Emil G. Hirsch and George A. Barton wrote in the Jewish Encyclopedia:From the foregoing references the natural inference is that the Jerahmeelites were a Judean clan, to the south of whose habitat a part of the Negeb extended. But professor Cheyne put forth a surprising theory concerning the Jerahmeelites. In his view they were a powerful north-Arabian tribe, with which the Hebrews came into conflict on their first approach to the land. A part of the Jerahmeelites was absorbed by the Hebrews, but there were many contests between the Israelites and the main body of the Jerahmeelites all through the period of the Kings. Even among the post-exilic opponents of Nehemiah, the Jerahmeelites appear again. Cheyne believes that echoes of these conflicts once reverberated throughout the Old Testament, but that, owing to the corruption of the Masoretic Text, they must now be reawakened by conjectural emendation of the text.
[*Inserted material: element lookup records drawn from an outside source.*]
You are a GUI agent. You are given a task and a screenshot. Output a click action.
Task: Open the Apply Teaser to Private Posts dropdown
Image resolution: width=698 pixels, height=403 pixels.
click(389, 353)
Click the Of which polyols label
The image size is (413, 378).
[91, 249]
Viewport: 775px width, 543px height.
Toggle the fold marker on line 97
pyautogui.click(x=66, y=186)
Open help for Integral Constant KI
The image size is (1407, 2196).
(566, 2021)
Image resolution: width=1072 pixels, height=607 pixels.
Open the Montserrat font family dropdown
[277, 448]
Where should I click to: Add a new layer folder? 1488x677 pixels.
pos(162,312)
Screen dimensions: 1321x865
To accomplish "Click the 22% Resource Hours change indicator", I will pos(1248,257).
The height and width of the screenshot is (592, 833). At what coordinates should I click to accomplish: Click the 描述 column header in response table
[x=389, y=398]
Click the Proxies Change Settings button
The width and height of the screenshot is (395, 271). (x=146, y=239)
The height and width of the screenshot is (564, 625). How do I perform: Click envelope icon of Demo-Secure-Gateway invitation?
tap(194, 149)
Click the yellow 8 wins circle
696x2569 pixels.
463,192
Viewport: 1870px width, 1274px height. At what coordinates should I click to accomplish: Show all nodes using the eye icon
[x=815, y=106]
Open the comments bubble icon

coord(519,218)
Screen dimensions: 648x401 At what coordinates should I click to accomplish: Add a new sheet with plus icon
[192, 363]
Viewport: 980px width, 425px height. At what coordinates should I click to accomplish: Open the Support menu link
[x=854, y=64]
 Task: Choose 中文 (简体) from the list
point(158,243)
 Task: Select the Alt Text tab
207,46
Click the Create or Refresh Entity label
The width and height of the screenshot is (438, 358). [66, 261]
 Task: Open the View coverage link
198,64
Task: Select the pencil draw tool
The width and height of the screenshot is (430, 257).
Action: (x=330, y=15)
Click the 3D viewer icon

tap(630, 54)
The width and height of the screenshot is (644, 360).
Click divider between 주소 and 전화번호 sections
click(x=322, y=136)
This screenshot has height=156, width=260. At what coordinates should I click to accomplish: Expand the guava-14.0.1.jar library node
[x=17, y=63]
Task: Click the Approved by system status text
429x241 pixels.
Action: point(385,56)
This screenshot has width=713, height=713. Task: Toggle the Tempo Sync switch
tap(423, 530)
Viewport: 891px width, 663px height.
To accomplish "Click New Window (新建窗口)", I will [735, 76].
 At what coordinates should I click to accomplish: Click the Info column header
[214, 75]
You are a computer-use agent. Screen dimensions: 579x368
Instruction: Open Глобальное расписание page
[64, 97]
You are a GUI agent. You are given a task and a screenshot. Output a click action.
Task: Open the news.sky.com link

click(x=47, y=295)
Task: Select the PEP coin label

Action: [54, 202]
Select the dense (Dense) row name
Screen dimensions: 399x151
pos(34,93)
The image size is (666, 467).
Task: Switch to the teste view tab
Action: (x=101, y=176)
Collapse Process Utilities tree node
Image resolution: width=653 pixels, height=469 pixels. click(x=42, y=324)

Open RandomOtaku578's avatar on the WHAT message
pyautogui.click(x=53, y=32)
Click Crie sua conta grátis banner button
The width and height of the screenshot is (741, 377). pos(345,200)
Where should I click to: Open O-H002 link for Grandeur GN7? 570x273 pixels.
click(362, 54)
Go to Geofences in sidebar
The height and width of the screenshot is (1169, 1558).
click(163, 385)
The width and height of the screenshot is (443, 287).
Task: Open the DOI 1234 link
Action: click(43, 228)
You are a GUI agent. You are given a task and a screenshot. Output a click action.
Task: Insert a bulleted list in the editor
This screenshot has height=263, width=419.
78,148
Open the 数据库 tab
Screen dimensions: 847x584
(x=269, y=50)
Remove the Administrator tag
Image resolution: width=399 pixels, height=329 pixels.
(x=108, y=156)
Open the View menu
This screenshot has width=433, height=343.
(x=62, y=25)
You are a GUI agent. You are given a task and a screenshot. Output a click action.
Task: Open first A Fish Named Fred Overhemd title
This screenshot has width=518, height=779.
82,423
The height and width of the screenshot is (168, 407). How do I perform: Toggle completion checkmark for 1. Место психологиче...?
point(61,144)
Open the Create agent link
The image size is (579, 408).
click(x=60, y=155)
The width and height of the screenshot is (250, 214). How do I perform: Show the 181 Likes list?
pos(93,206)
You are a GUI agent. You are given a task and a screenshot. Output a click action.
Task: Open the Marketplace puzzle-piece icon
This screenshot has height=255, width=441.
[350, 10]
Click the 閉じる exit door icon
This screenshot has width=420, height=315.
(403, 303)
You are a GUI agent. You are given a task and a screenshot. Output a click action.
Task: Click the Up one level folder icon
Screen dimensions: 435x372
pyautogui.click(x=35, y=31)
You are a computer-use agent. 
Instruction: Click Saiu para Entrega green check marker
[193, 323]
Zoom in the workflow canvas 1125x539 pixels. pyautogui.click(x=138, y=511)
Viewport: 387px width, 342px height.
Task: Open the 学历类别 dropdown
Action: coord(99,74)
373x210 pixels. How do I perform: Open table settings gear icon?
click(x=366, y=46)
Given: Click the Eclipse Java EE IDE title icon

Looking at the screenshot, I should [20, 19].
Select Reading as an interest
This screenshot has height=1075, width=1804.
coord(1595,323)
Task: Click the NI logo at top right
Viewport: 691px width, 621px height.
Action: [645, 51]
 Carrying out this idea, Cheyne finds the chief elements of Israel's origin, religion, and history in Jerahmeel. Babylonia and Assyria sink into insignificance beside Jerahmeel in so far as influence on the Old Testament is concerned. "Amalekites" is a corruption of "Jerahmeelites"; "Beer-lahai-roi" (Gen. xvi. 14) is a corruption of "Well of Jerahmeel"; "Ephraim" is often a corruption of "Jerahmeel." The epithet of Jericho, "city of palm-trees," is a corruption of "city of Jerahmeel"; the names of Saul, of Kish, his father, and of most of the sons of Saul are held to be corruptions of "Jerahmeel"; and Isaiah's "Maher-shalal-hash-baz" is held to be a corruption of "Jerahmeel will be deserted." "Jerahmeel" has been displaced by "Babylon" in Isa. xiii. and xiv.; and Ezekiel's three wise men were "Enoch, Jerahmeel, and Arab." This list might be continued indefinitely.
 The ingenuity of Cheyne's method may be admitted; but the thesis must be rejected as altogether arbitrary. That it has received serious attention is owing solely to the great service rendered by its sponsor in other departments of Old Testament research.

By the same principle, he derives other names from "Rehoboth", "Zarephath", "Mizraim", and "Arab"; he does not equate "Mizraim" with Egypt (the usual interpretation). The vast majority of names of places and people in the bible are connected by Cheyne to Jerahmeel, or one of these.

Cheyne frequently mentions this theory in his Encyclopaedia articles, often appending his view to articles written by people with more mainstream interpretations. He does, however, detail the alternative (and therefore mainstream) views, while doing so. Hence the articles are respected, as long as Cheyne's theory about these names is ignored.